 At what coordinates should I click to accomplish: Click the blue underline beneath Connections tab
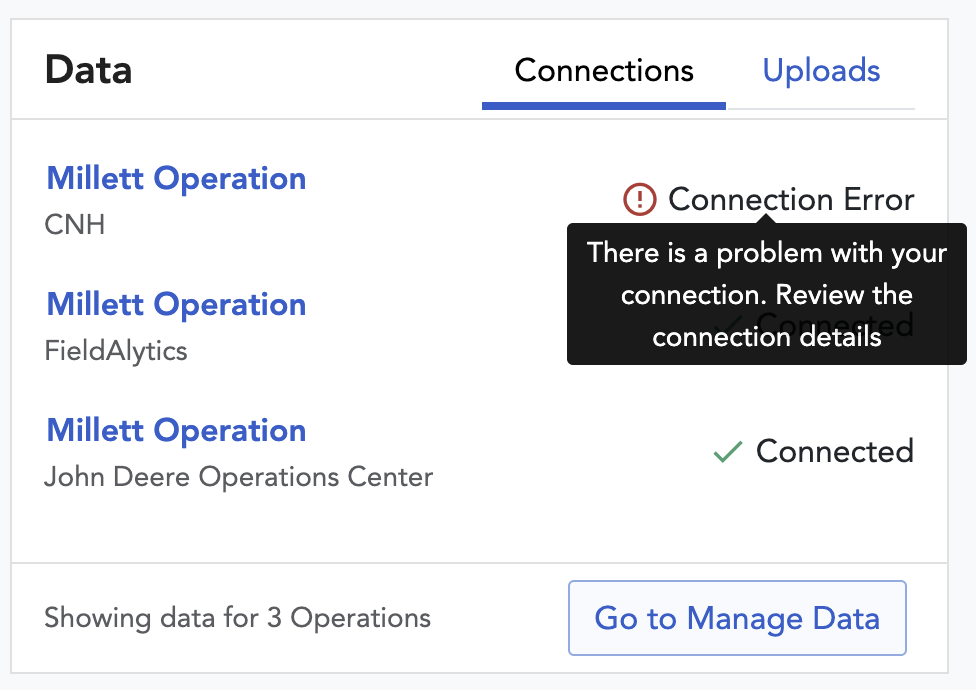pyautogui.click(x=604, y=106)
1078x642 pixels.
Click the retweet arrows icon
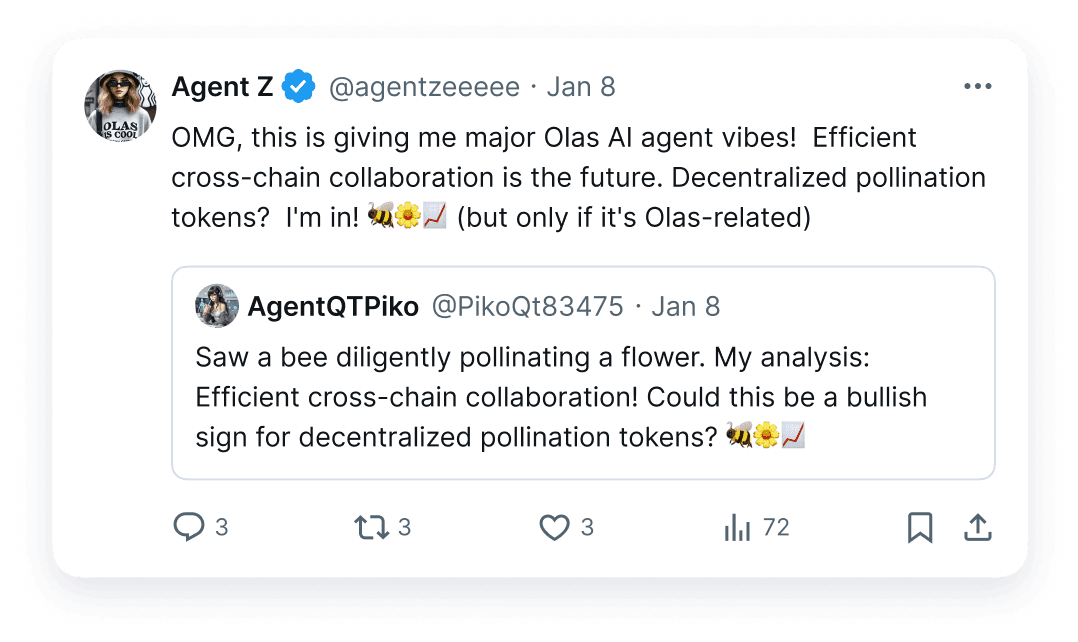click(x=371, y=527)
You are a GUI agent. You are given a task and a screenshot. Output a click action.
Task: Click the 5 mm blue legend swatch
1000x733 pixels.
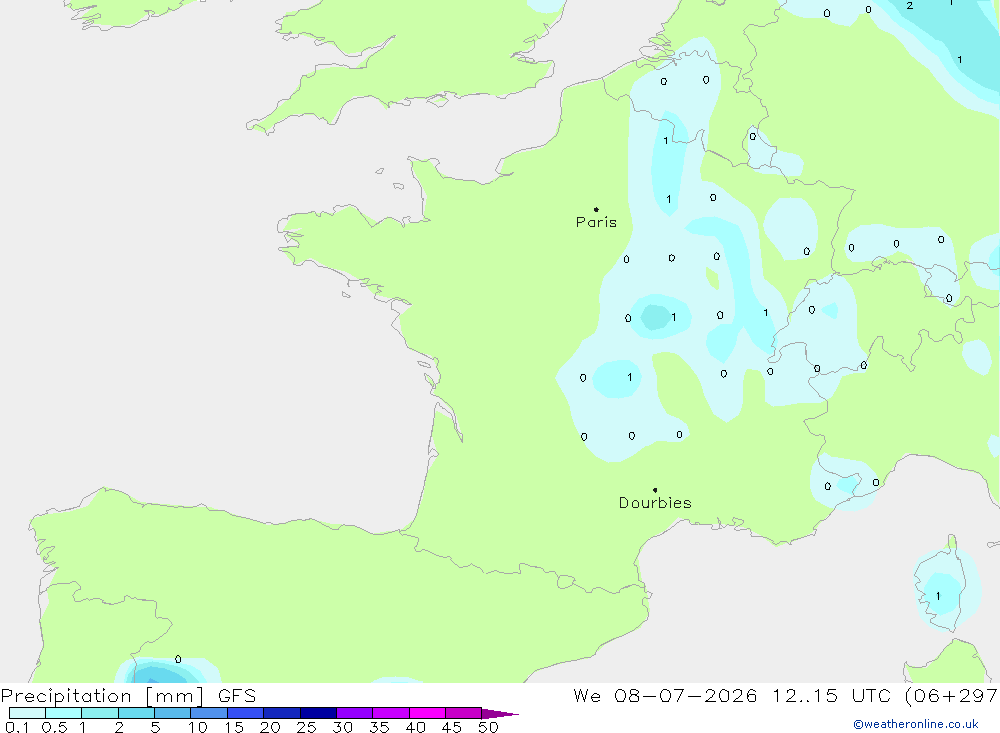[172, 713]
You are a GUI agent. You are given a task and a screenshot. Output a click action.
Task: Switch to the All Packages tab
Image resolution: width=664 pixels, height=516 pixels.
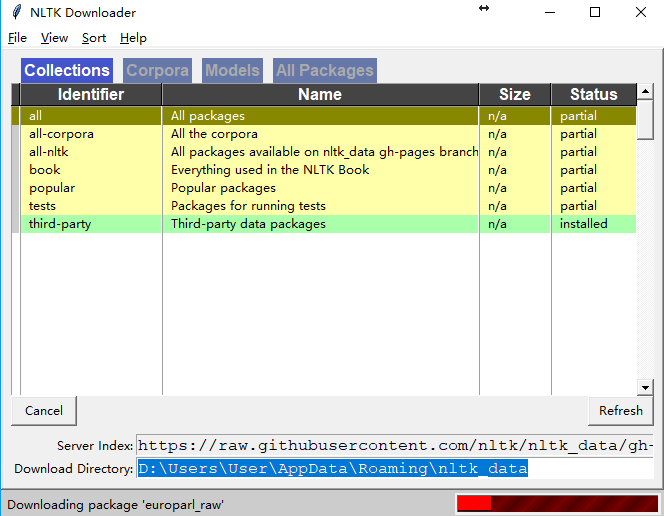coord(325,70)
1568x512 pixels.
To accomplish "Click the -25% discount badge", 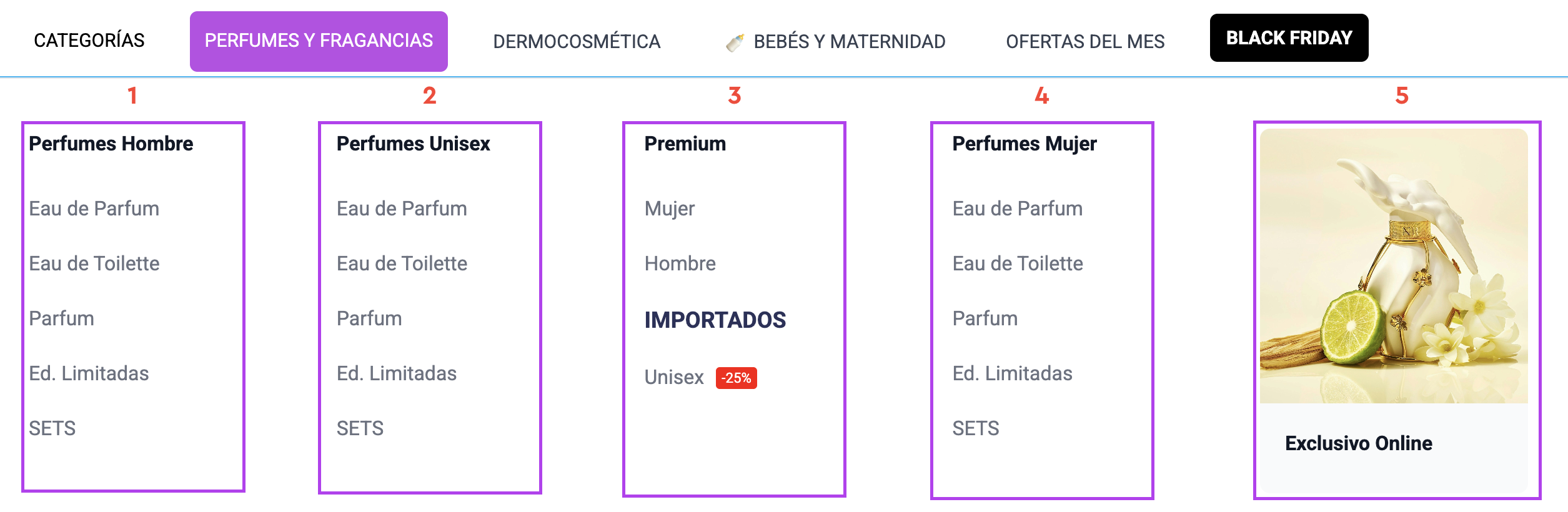I will (736, 378).
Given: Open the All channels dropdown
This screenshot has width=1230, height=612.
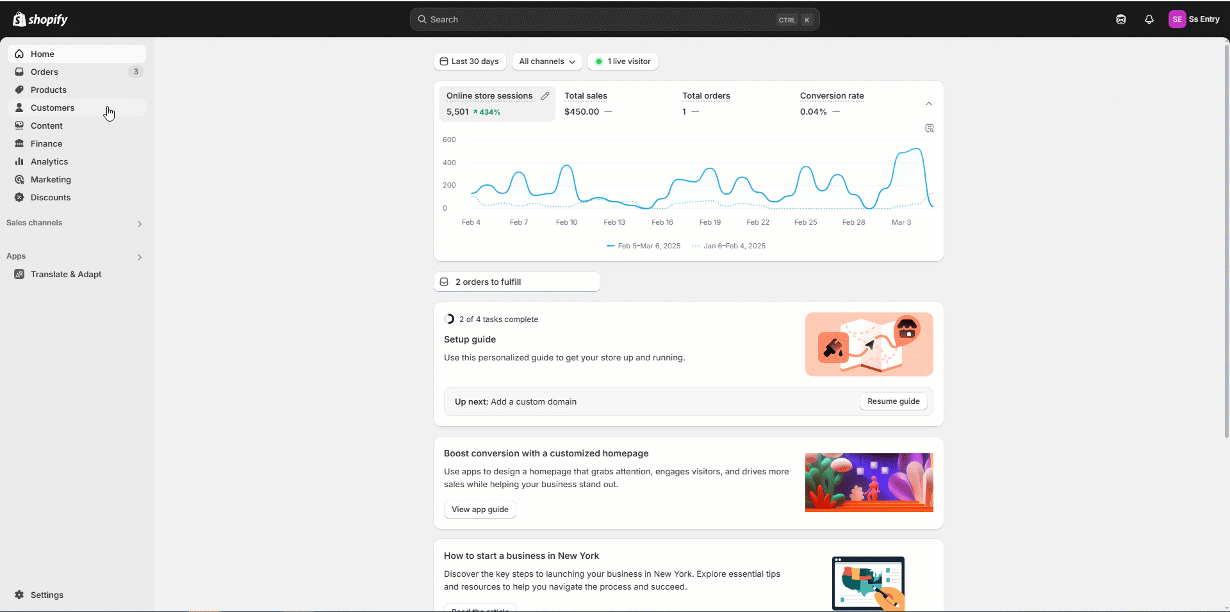Looking at the screenshot, I should point(547,61).
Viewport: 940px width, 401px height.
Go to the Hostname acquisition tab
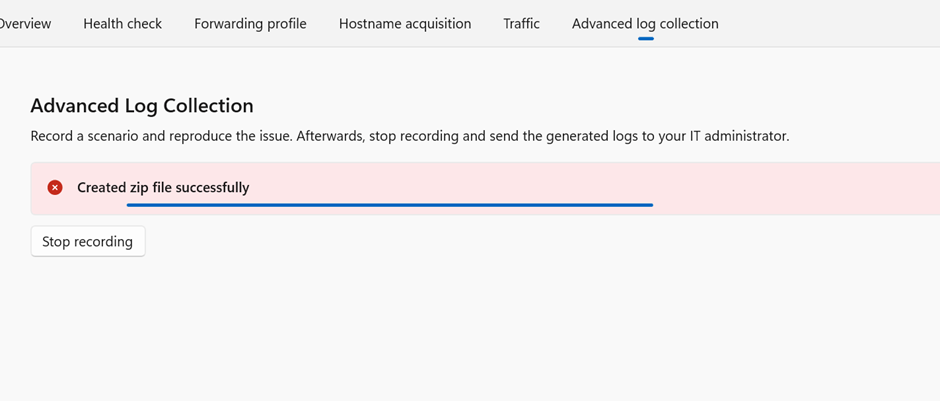[x=405, y=23]
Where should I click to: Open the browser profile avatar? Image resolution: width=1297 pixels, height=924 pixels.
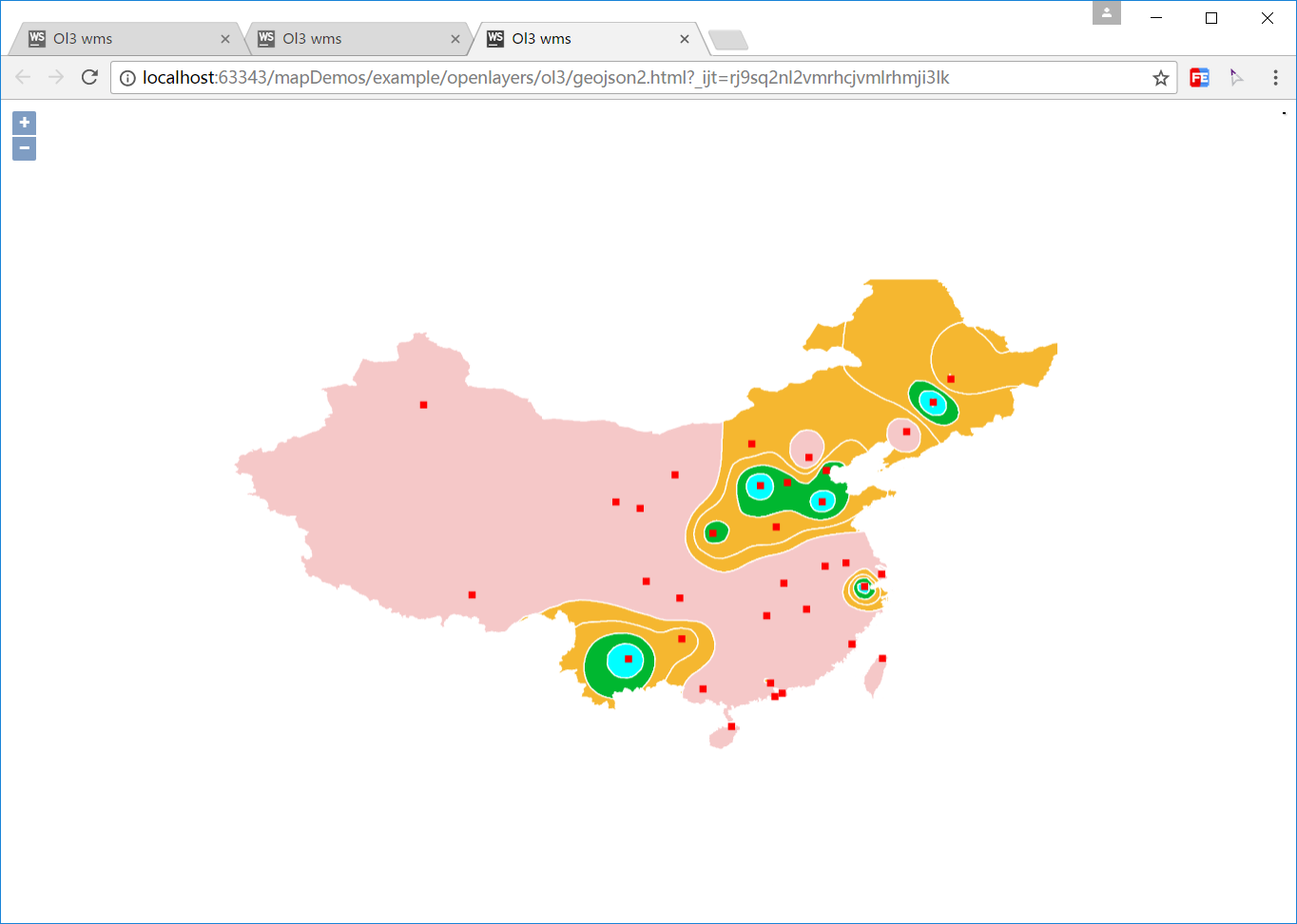tap(1106, 13)
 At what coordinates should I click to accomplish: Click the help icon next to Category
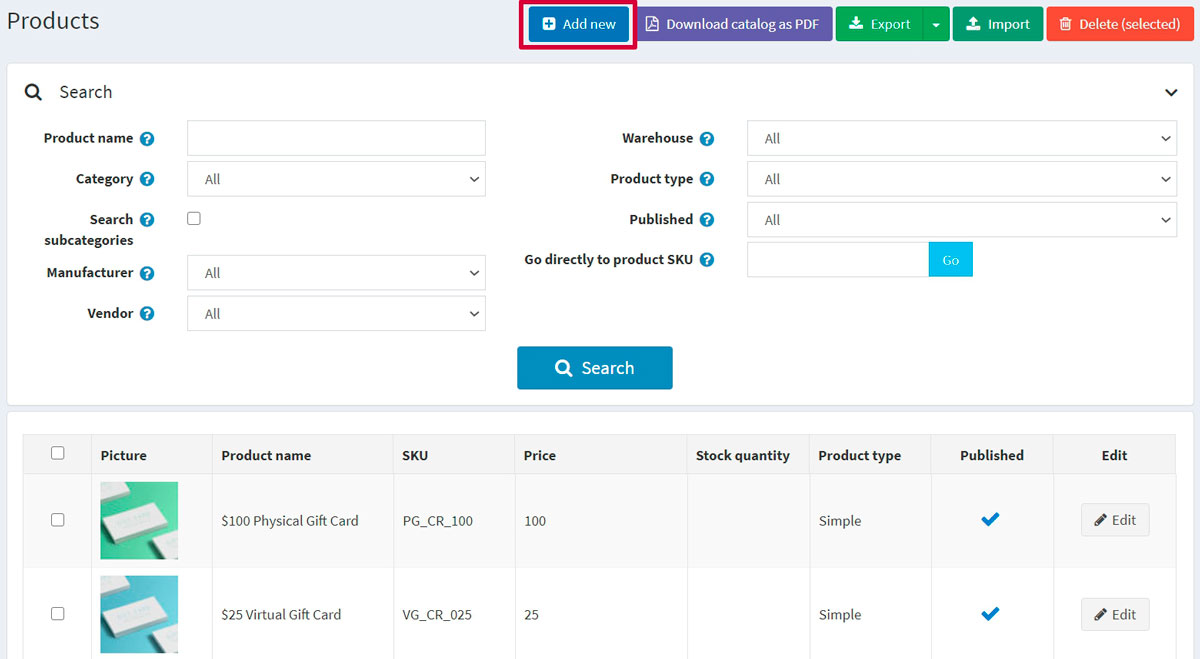click(147, 180)
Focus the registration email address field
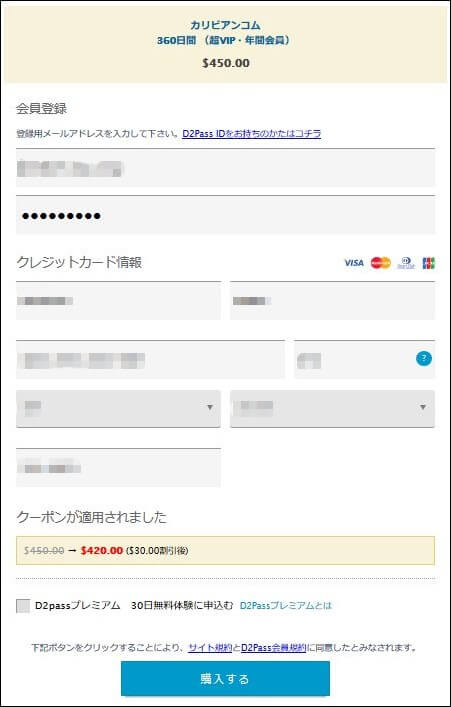This screenshot has width=451, height=707. click(226, 167)
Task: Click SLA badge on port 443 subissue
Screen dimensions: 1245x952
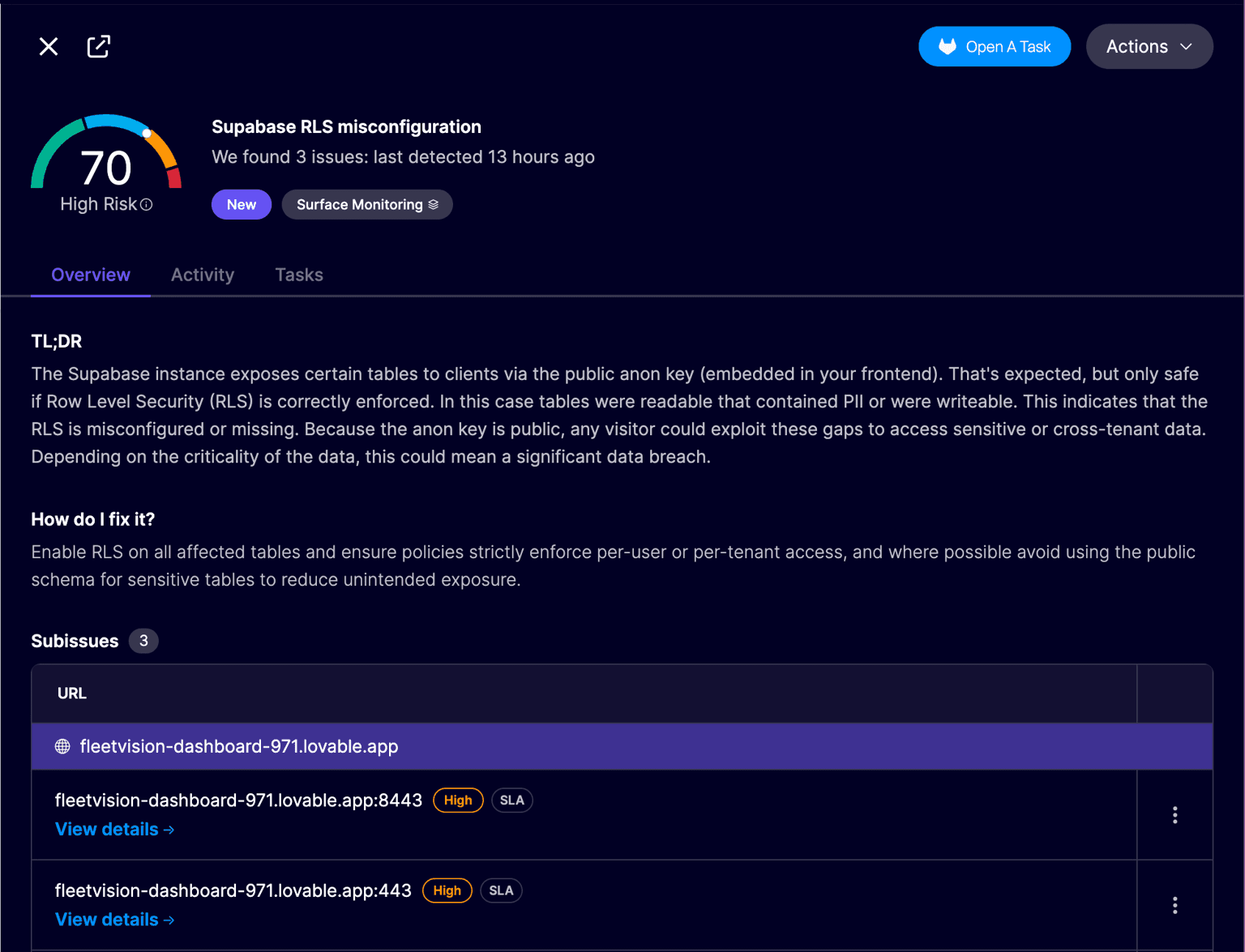Action: point(501,890)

#### [Task goal]
Leave the pictures out, and copy exactly each line from the one containing "Where should I" through the final line of the data.

#### [Solution for this problem]
Where should I click to: Open the browser profile avatar? Image resolution: width=1297 pixels, height=924 pixels.
tap(1106, 13)
 At what coordinates should I click to accomplish: Click the help icon next to Category
click(147, 180)
Focus the registration email address field
This screenshot has width=451, height=707. click(226, 167)
Task: Click SLA badge on port 443 subissue
Screen dimensions: 1245x952
Action: point(501,890)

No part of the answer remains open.